Requirements >> Could you put every line of the listing below into a Markdown table with the columns Row and Listing line, numbering the rows and skipping any blank lines?

•••

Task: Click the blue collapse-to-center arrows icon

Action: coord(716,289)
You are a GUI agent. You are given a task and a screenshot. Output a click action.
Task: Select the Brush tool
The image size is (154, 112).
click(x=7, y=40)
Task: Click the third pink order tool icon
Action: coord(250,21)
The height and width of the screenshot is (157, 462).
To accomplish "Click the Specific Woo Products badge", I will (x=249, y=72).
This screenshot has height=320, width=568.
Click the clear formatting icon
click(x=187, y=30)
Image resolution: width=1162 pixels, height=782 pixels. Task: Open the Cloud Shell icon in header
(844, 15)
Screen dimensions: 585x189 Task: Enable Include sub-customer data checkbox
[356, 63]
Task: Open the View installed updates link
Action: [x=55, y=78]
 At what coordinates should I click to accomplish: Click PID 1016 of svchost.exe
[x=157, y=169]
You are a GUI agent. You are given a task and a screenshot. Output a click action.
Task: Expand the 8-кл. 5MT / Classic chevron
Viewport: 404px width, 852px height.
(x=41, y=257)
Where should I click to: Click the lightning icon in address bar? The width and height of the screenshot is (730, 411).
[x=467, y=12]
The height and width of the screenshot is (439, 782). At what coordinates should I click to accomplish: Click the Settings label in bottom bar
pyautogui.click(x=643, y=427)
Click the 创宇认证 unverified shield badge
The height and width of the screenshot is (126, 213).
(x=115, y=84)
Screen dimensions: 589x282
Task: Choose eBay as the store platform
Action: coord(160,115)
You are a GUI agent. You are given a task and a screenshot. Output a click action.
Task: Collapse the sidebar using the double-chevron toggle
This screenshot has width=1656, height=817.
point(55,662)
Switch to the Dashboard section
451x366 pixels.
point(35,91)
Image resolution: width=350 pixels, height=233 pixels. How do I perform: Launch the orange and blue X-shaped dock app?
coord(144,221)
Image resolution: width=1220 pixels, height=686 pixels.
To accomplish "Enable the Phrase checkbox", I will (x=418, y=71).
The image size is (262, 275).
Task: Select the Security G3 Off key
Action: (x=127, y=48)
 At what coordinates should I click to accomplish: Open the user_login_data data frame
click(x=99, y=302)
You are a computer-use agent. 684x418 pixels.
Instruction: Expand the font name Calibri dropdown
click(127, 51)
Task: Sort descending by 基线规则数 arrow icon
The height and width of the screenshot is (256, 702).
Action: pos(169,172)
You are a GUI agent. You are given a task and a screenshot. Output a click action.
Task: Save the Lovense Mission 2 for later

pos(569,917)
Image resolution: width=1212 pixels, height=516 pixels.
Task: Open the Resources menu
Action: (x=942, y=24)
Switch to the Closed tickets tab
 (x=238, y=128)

•••

Final result >>
| Row | Listing line |
|---|---|
| 1 | Task: Click the blue collapse-to-center arrows icon |
| 2 | Action: coord(716,289) |
| 3 | You are a GUI agent. You are given a task and a screenshot. Output a click action. |
| 4 | Task: Select the Brush tool |
| 5 | The image size is (154, 112). |
| 6 | click(x=7, y=40) |
| 7 | Task: Click the third pink order tool icon |
| 8 | Action: coord(250,21) |
| 9 | The height and width of the screenshot is (157, 462). |
| 10 | To accomplish "Click the Specific Woo Products badge", I will (x=249, y=72). |
| 11 | This screenshot has height=320, width=568. |
| 12 | Click the clear formatting icon |
| 13 | click(x=187, y=30) |
| 14 | Image resolution: width=1162 pixels, height=782 pixels. Task: Open the Cloud Shell icon in header |
| 15 | (844, 15) |
| 16 | Screen dimensions: 585x189 Task: Enable Include sub-customer data checkbox |
| 17 | [356, 63] |
| 18 | Task: Open the View installed updates link |
| 19 | Action: [x=55, y=78] |
| 20 |  At what coordinates should I click to accomplish: Click PID 1016 of svchost.exe |
| 21 | [x=157, y=169] |
| 22 | You are a GUI agent. You are given a task and a screenshot. Output a click action. |
| 23 | Task: Expand the 8-кл. 5MT / Classic chevron |
| 24 | Viewport: 404px width, 852px height. |
| 25 | (x=41, y=257) |
| 26 | Where should I click to: Click the lightning icon in address bar? The width and height of the screenshot is (730, 411). |
| 27 | [x=467, y=12] |
| 28 | The height and width of the screenshot is (439, 782). At what coordinates should I click to accomplish: Click the Settings label in bottom bar |
| 29 | pyautogui.click(x=643, y=427) |
| 30 | Click the 创宇认证 unverified shield badge |
| 31 | The height and width of the screenshot is (126, 213). |
| 32 | (x=115, y=84) |
| 33 | Screen dimensions: 589x282 |
| 34 | Task: Choose eBay as the store platform |
| 35 | Action: coord(160,115) |
| 36 | You are a GUI agent. You are given a task and a screenshot. Output a click action. |
| 37 | Task: Collapse the sidebar using the double-chevron toggle |
| 38 | This screenshot has width=1656, height=817. |
| 39 | point(55,662) |
| 40 | Switch to the Dashboard section |
| 41 | 451x366 pixels. |
| 42 | point(35,91) |
| 43 | Image resolution: width=350 pixels, height=233 pixels. How do I perform: Launch the orange and blue X-shaped dock app? |
| 44 | coord(144,221) |
| 45 | Image resolution: width=1220 pixels, height=686 pixels. |
| 46 | To accomplish "Enable the Phrase checkbox", I will (x=418, y=71). |
| 47 | The image size is (262, 275). |
| 48 | Task: Select the Security G3 Off key |
| 49 | Action: (x=127, y=48) |
| 50 |  At what coordinates should I click to accomplish: Open the user_login_data data frame |
| 51 | click(x=99, y=302) |
| 52 | You are a computer-use agent. 684x418 pixels. |
| 53 | Instruction: Expand the font name Calibri dropdown |
| 54 | click(127, 51) |
| 55 | Task: Sort descending by 基线规则数 arrow icon |
| 56 | The height and width of the screenshot is (256, 702). |
| 57 | Action: pos(169,172) |
| 58 | You are a GUI agent. You are given a task and a screenshot. Output a click action. |
| 59 | Task: Save the Lovense Mission 2 for later |
| 60 | pos(569,917) |
| 61 | Image resolution: width=1212 pixels, height=516 pixels. |
| 62 | Task: Open the Resources menu |
| 63 | Action: (x=942, y=24) |
| 64 | Switch to the Closed tickets tab |
| 65 |  (x=238, y=128) |